NEW RELEASE!*
When hearts meet, magic happens.
Blurb -
Single father and
firefighter, Steve Rankin has every reason to distrust flighty people, given
the way his former girlfriend dropped their infant daughter on his doorstep six
years ago then left to ‘find herself.’ When the fortune-teller at the
Renaissance fair tells him there’s a woman who needs him, he rejects the
prediction as so much idiocy from a fraud who couldn’t even predict a fire in
time to save her booth from burning to the ground.
Shannon Perry isn’t
looking for love, despite her friend Nadya’s prediction that a man with broad
shoulders is in her future. It’s been years since Shannon has felt anything
except numb, so when desire stirs in her body for the sexy firefighter with the
adorable sprite of a daughter, stepping closer to the flames is too tempting to
resist. From the sparks of desire, the fire burns hot and fast for both of
them, but lessons learned the hard way could stand between them and a future
together.
Excerpt:
He located the fortune teller’s booth
easily enough. Pending a determination of the cause of the fire, the charred
remains were untouched. As he stood there assessing the damage, the older woman
he recognized from the day before approached.

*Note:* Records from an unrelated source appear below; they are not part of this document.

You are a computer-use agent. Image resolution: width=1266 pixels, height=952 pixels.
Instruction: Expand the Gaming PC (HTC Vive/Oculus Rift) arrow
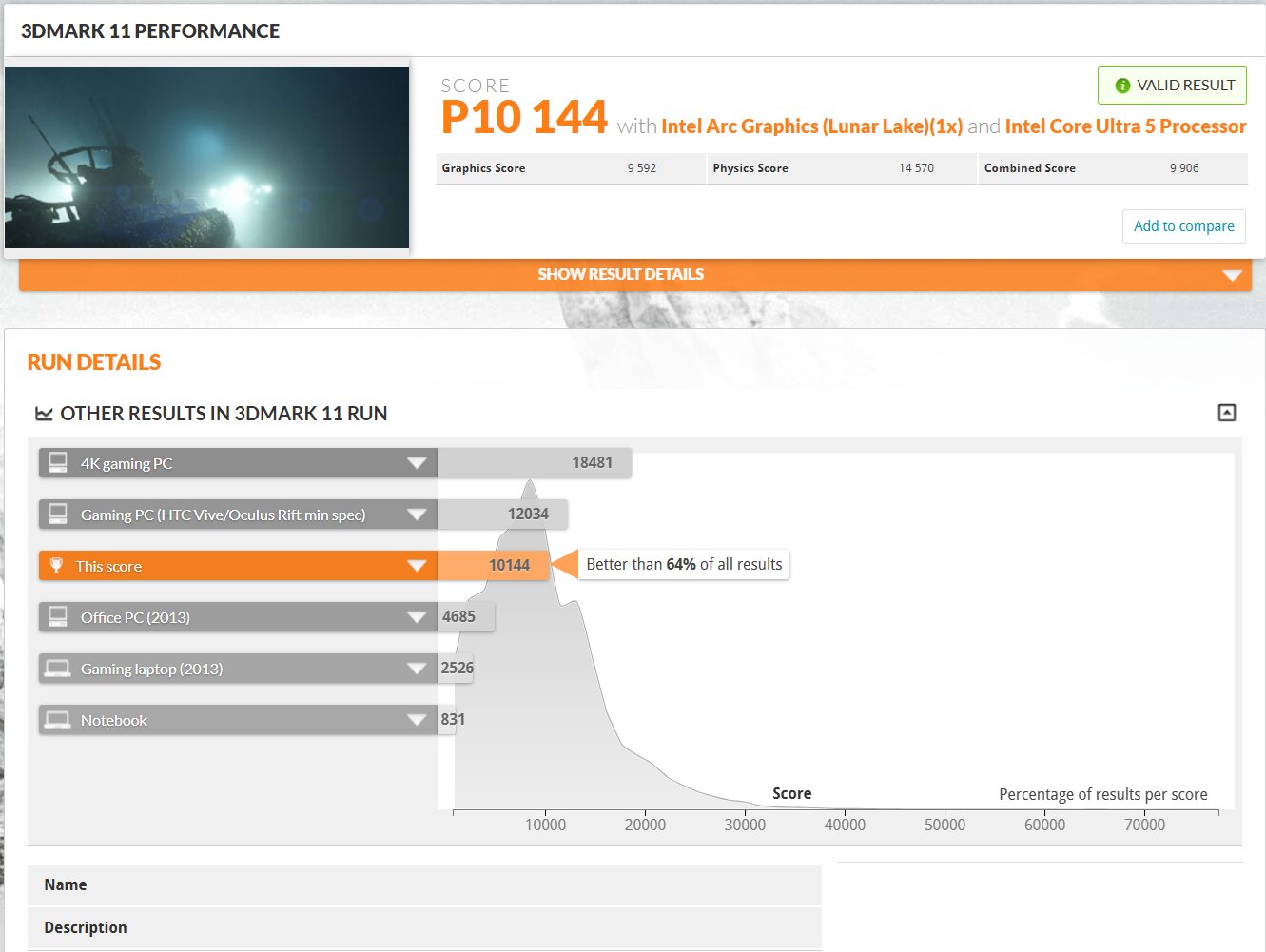[416, 515]
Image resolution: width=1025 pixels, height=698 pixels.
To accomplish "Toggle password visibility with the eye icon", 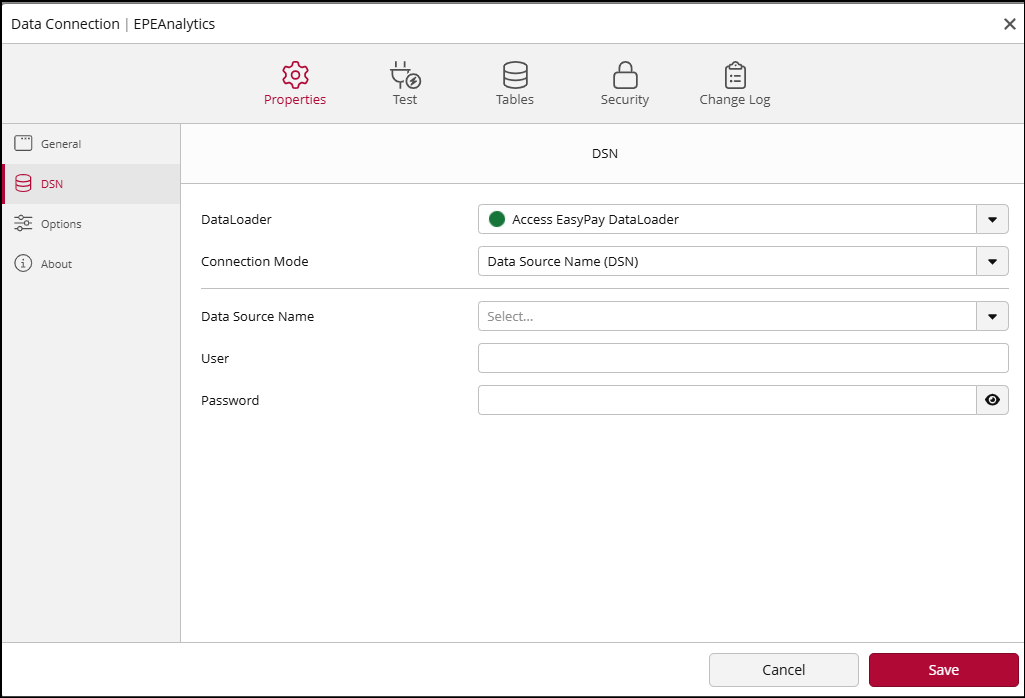I will [992, 399].
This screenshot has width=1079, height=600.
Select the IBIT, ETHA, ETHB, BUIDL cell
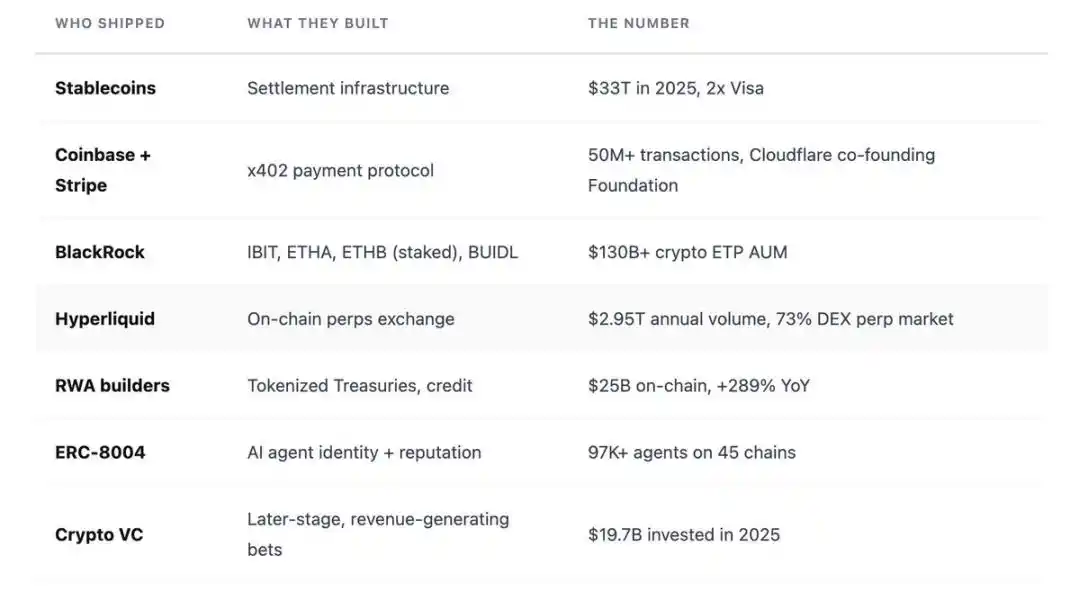coord(382,252)
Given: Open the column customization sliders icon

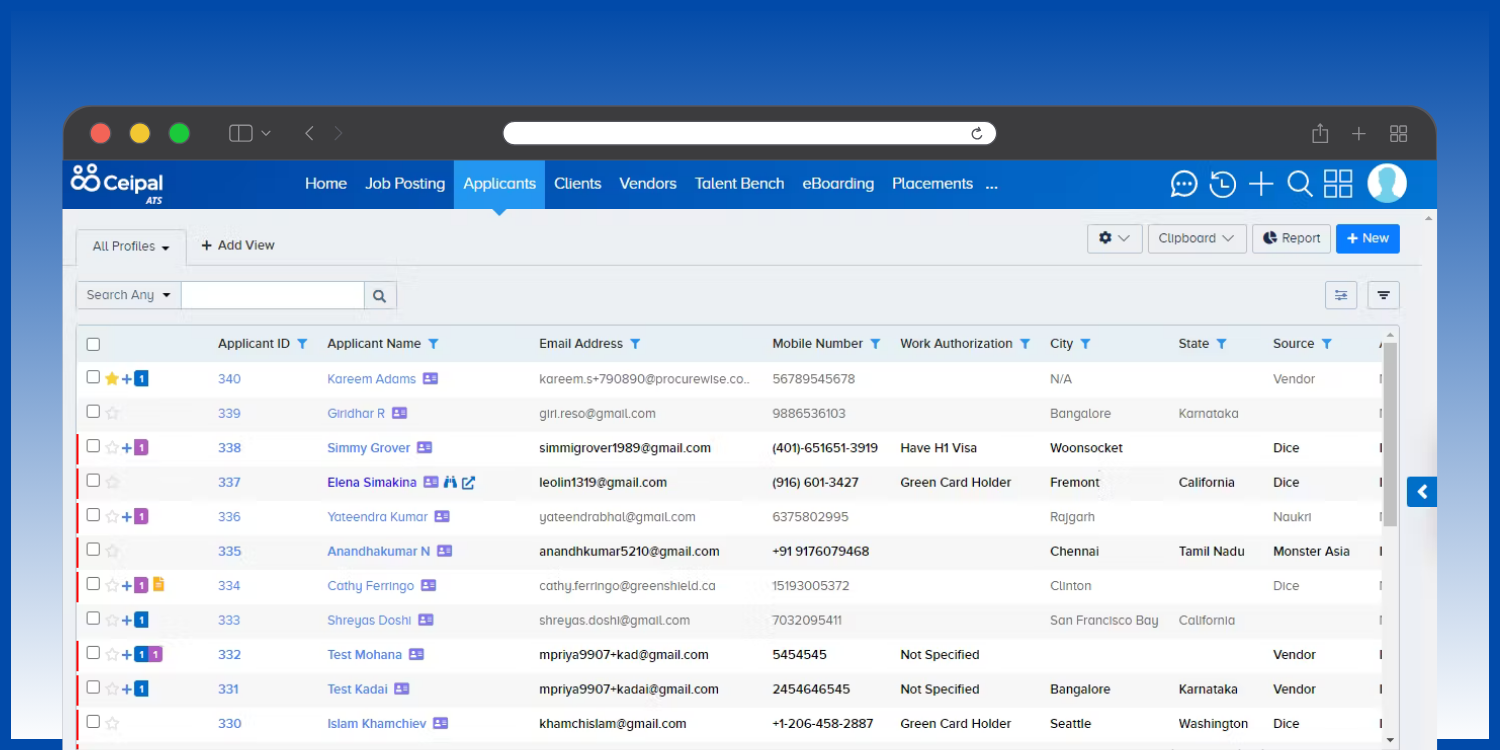Looking at the screenshot, I should (1341, 295).
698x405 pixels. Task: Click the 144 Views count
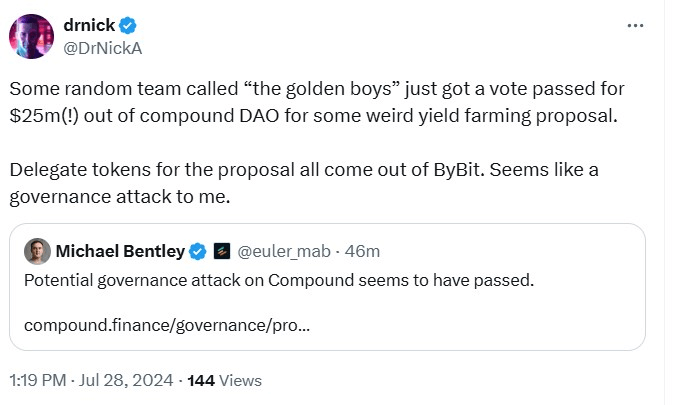(x=224, y=380)
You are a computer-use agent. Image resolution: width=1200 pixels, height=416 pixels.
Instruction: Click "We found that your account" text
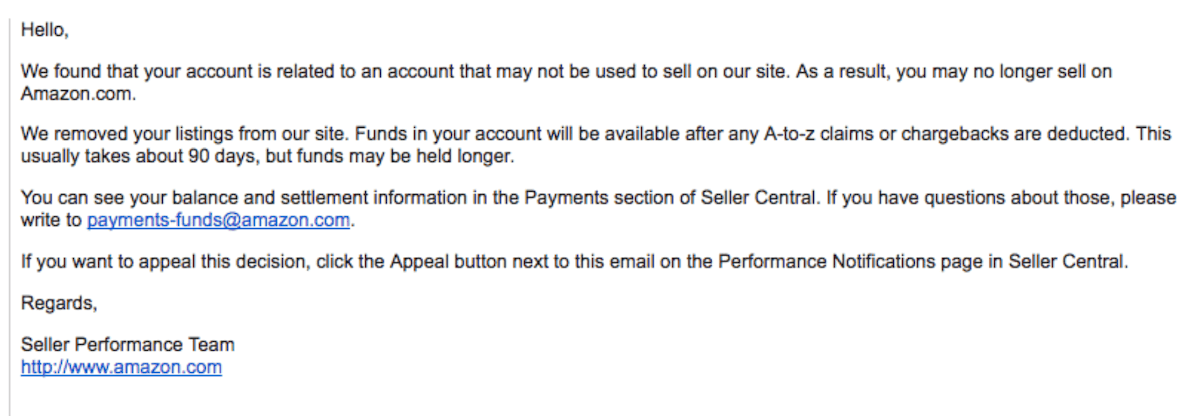[x=123, y=72]
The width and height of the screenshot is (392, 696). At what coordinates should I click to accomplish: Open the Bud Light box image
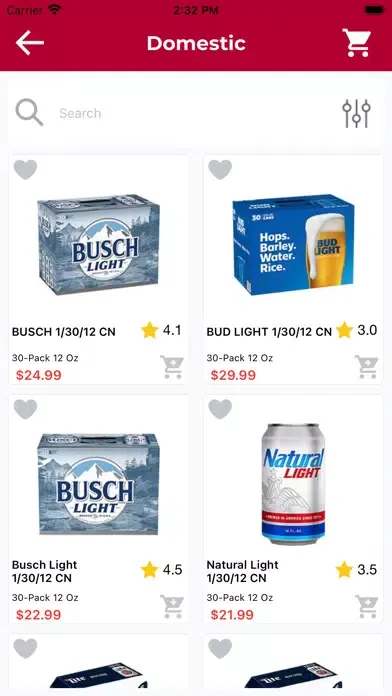tap(293, 245)
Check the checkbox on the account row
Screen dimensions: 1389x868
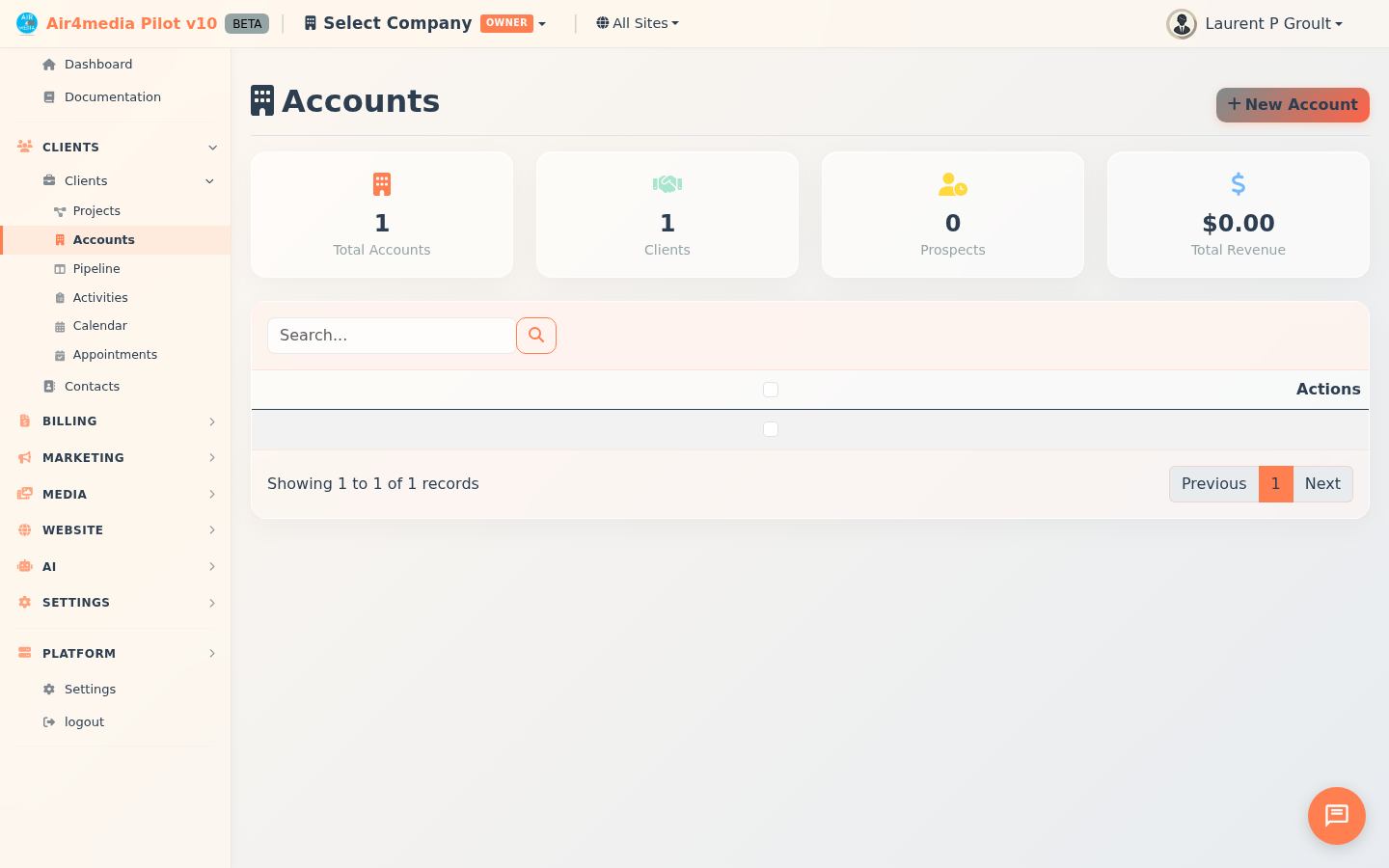tap(771, 428)

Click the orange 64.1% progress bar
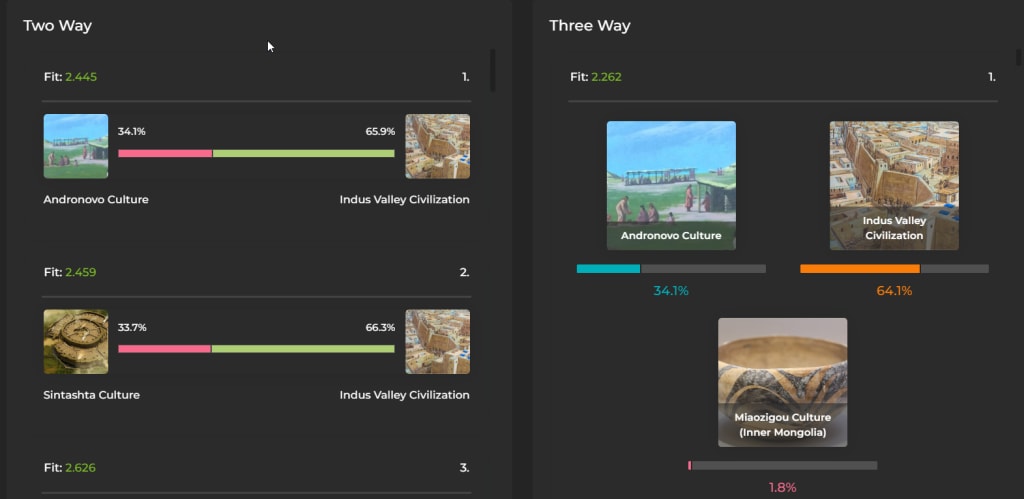[x=859, y=269]
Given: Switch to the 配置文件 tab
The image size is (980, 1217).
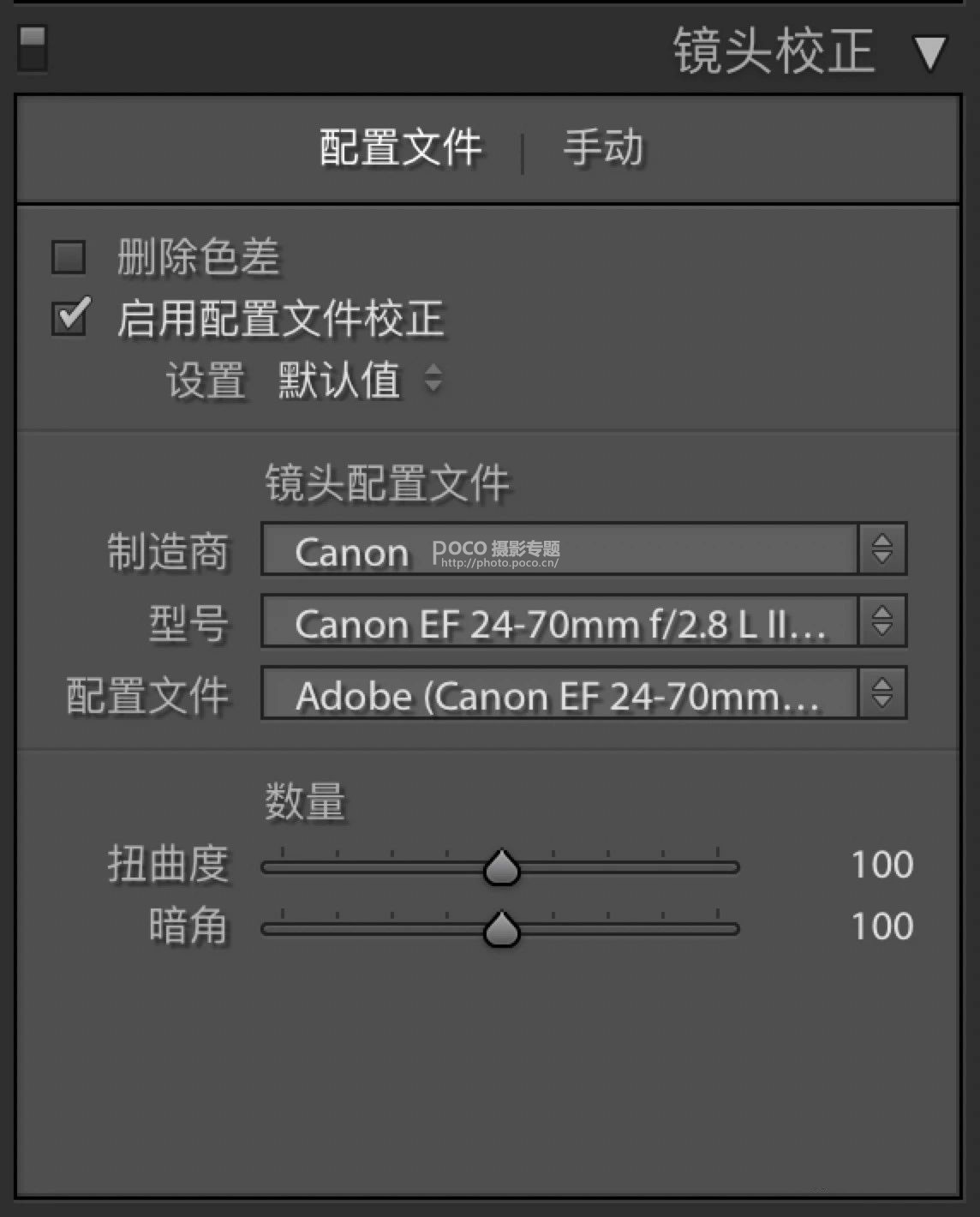Looking at the screenshot, I should point(401,147).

“Such a tragedy.” Her thick accent sounded
as fake as her fortune-telling skills. “I’ve lost everything.” She shook her
head in dismay, her springy black hair swinging from side to side like a cloud
of smoke.
“Not everything,” he said, pointing to
the one object still recognizable in the rubble. “Looks like your crystal ball
survived.”
“Oh! I see it!”
Steve grabbed her arm, stopping her from
wading into the ashes. “Wait! You can’t go in there dressed like that.” He
waved a hand at her velvet slippers embroidered with gold thread.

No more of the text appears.